• **Given records**:

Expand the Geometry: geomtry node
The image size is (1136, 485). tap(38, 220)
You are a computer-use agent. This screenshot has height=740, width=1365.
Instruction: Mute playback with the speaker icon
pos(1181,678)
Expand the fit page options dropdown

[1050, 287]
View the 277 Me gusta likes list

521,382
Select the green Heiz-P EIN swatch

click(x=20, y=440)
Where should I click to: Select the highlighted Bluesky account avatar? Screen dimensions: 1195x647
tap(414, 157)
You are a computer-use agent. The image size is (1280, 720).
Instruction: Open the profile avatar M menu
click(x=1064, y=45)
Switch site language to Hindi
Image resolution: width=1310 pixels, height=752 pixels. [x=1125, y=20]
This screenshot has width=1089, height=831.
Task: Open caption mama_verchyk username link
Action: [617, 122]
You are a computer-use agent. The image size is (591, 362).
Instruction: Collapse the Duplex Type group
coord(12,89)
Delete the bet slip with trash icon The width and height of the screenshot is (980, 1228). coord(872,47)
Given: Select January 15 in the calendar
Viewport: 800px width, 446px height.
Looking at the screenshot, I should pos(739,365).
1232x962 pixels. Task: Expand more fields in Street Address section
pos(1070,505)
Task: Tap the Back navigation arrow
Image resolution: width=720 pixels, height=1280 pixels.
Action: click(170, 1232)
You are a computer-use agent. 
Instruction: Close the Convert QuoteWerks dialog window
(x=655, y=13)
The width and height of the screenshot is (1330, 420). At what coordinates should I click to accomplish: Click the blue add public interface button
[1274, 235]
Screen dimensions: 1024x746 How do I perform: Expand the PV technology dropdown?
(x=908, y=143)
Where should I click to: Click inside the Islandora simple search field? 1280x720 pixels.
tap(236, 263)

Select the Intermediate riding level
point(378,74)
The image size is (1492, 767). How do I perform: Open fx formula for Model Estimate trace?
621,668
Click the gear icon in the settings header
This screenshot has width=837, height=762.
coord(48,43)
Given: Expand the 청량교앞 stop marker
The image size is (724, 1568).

• **Exercise description**: Your task is to return the full listing exactly as it was given.

• **Answer box**:
Expand the Geometry: geomtry node
The image size is (1136, 485). tap(38, 220)
You are a computer-use agent. This screenshot has height=740, width=1365.
Instruction: Mute playback with the speaker icon
pos(1181,678)
Expand the fit page options dropdown

[1050, 287]
View the 277 Me gusta likes list

521,382
Select the green Heiz-P EIN swatch

click(x=20, y=440)
Where should I click to: Select the highlighted Bluesky account avatar? Screen dimensions: 1195x647
tap(414, 157)
You are a computer-use agent. The image size is (1280, 720).
Instruction: Open the profile avatar M menu
click(x=1064, y=45)
Switch site language to Hindi
Image resolution: width=1310 pixels, height=752 pixels. [x=1125, y=20]
This screenshot has width=1089, height=831.
Task: Open caption mama_verchyk username link
Action: [617, 122]
You are a computer-use agent. The image size is (591, 362).
Instruction: Collapse the Duplex Type group
coord(12,89)
Delete the bet slip with trash icon The width and height of the screenshot is (980, 1228). coord(872,47)
Given: Select January 15 in the calendar
Viewport: 800px width, 446px height.
Looking at the screenshot, I should pos(739,365).
1232x962 pixels. Task: Expand more fields in Street Address section
pos(1070,505)
Task: Tap the Back navigation arrow
Image resolution: width=720 pixels, height=1280 pixels.
Action: click(170, 1232)
You are a computer-use agent. 
Instruction: Close the Convert QuoteWerks dialog window
(x=655, y=13)
The width and height of the screenshot is (1330, 420). At what coordinates should I click to accomplish: Click the blue add public interface button
[1274, 235]
Screen dimensions: 1024x746 How do I perform: Expand the PV technology dropdown?
(x=908, y=143)
Where should I click to: Click inside the Islandora simple search field? 1280x720 pixels.
tap(236, 263)

Select the Intermediate riding level
point(378,74)
The image size is (1492, 767). How do I perform: Open fx formula for Model Estimate trace?
621,668
Click the gear icon in the settings header
This screenshot has width=837, height=762.
coord(48,43)
Given: Expand the 청량교앞 stop marker
The image size is (724, 1568).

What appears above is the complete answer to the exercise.